Salts won't give you that much greater security these days. Password-cracking GPGPU hardware is already well into the consumer domain. Using a pair of AMD's HD 5970, you can get cranking to just over 1bn SHA256 hashes/s.
There's some remarkably complete rainbow tables out there for MD5... Last time I heard any details, every 11char string and every combination of dictionary words including letter/number substitutions out to 16chars is now just a lookup away...
Any password small enough to remember is probably vulnerable if stored as an unsalted MD5 hash.
From the available info there were indeed simple passwords and password reuse between systems of different security levels.
openssl speed md5
The 'numbers' are in 1000s of bytes per second processed.

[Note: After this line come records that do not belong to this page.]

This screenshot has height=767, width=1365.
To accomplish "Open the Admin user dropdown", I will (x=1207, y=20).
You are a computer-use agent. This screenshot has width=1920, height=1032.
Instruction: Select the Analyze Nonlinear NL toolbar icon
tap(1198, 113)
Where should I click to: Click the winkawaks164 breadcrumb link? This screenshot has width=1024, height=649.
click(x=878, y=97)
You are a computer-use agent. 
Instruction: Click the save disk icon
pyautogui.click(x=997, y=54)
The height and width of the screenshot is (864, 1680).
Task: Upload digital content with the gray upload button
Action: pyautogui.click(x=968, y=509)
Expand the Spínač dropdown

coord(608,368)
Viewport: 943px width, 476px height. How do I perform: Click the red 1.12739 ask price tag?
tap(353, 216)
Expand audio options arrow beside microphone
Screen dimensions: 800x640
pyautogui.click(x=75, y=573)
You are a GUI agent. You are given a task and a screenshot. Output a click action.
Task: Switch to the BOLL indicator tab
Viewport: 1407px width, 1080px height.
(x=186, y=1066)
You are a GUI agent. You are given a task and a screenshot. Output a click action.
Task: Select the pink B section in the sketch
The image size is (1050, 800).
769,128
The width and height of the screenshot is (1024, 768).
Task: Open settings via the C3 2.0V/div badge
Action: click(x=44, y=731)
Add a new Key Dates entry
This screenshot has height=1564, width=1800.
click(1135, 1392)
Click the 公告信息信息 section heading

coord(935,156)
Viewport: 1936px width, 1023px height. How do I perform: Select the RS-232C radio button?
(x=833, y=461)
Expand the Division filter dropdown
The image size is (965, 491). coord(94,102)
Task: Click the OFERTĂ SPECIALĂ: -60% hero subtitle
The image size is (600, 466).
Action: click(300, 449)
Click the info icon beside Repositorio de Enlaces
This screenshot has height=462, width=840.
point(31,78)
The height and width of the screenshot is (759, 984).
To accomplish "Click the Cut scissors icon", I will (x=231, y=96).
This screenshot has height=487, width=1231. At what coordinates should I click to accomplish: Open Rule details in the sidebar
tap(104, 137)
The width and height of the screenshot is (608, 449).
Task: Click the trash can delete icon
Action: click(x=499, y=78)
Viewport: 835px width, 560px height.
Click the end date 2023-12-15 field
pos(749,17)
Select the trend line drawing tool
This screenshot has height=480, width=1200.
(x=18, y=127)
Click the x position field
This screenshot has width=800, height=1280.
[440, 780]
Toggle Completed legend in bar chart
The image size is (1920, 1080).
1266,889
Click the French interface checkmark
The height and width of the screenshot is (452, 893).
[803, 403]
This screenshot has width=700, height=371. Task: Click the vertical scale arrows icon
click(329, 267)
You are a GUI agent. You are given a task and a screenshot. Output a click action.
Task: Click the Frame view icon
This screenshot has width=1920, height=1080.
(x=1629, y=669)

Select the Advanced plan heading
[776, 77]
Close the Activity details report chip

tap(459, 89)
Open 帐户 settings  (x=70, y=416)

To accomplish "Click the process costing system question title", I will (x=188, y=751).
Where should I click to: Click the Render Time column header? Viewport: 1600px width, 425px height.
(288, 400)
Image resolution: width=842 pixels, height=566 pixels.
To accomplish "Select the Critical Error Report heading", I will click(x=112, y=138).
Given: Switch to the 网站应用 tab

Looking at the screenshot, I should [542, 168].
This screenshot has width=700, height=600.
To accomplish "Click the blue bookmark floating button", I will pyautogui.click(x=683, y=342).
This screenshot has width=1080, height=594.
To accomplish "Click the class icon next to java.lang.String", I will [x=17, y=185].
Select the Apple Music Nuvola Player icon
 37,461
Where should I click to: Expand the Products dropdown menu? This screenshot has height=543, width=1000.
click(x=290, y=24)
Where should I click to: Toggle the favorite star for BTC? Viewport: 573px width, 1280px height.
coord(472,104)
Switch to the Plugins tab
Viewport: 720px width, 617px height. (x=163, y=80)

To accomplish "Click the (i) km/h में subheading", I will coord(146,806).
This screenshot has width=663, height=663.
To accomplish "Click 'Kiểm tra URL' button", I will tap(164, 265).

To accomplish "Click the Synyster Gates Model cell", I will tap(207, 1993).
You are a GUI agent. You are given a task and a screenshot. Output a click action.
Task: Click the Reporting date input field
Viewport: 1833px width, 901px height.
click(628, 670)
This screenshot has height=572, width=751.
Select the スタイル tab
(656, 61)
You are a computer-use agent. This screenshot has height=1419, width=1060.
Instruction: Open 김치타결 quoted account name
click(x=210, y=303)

type 16 bytes 64 bytes 256 bytes 1024 bytes 8192 bytes
md5 23895.04k 85345.30k 231322.03k 412608.40k 546306.56k
If you look at the openssl numbers from my workstation, you'll find I can generate hashes for 1.5 million 16 byte passwords per second. The nice part about rainbow tables is that they are easy to compute in a distributed nature. Take a couple hundred EC2 boxes and you can generate HUGE tables, if you're smart with how you use S3 you can write the tables directly to S3. Cracking unsalted passwords is a very simple time/memory trade off. Given the issues with MD5 with a good math background you might even be able to reverse the password. (eg. create a known password that computes to the same hash)
If you got creative with some FPGAs or GPUs you could do far better.
I think you may be thinking bits not bytes. The typical ASCII/UTF-8 char is 8 bits. UTF-16 doesn't really get used outside of Windows, I'm unsure if Windows hashes on char or wchar. I don't think anything uses UTF-32 other than to make string searching simple in regard to texts containing characters outside the BMP.
Please don't downvote the OP, it's a simple mistake.
Regarding what I mean by 16 byte passwords, MD5 requires computation on a fixed block size. If your password is not a multiple of block size it needs to be padded before it can be hashed. IIRC, the usual thing to do for MD5 is a simple zero pad, because you never have to produce the plaintext so you'd never bother writing the algorithm to put number of padded bytes in the pad. IIRC the MD5 block size is 64 bits (8 bytes), so you usually have to do two invocations to compute the hash for a 16 byte password. From a hashing speed perspective an 0-16 byte passwords take roughly the same time to hash. It really depends on your cache line size as MD5 doesn't have any branches, and your hashing speed is dominated by memory access. If you look at the perfomance numbers you can see that as you increase block size your hashing speed increases drastically, but unfortunately passwords are short so you need a mechanism for generating passwords with out having to hit the L2 cache. Luckily, this is fairly easy to do so if you used something like jack the ripper to generate/hash passwords you'll see much better performance than openssl.
@com, on a purely technical level UTF-8 gets all of ASCII in one byte, only extended ASCII requires multiple bytes. In practice ASCII is extended ASCII / ISO-8859-1, almost all of extended ascii fits into two bytes, but some require 3.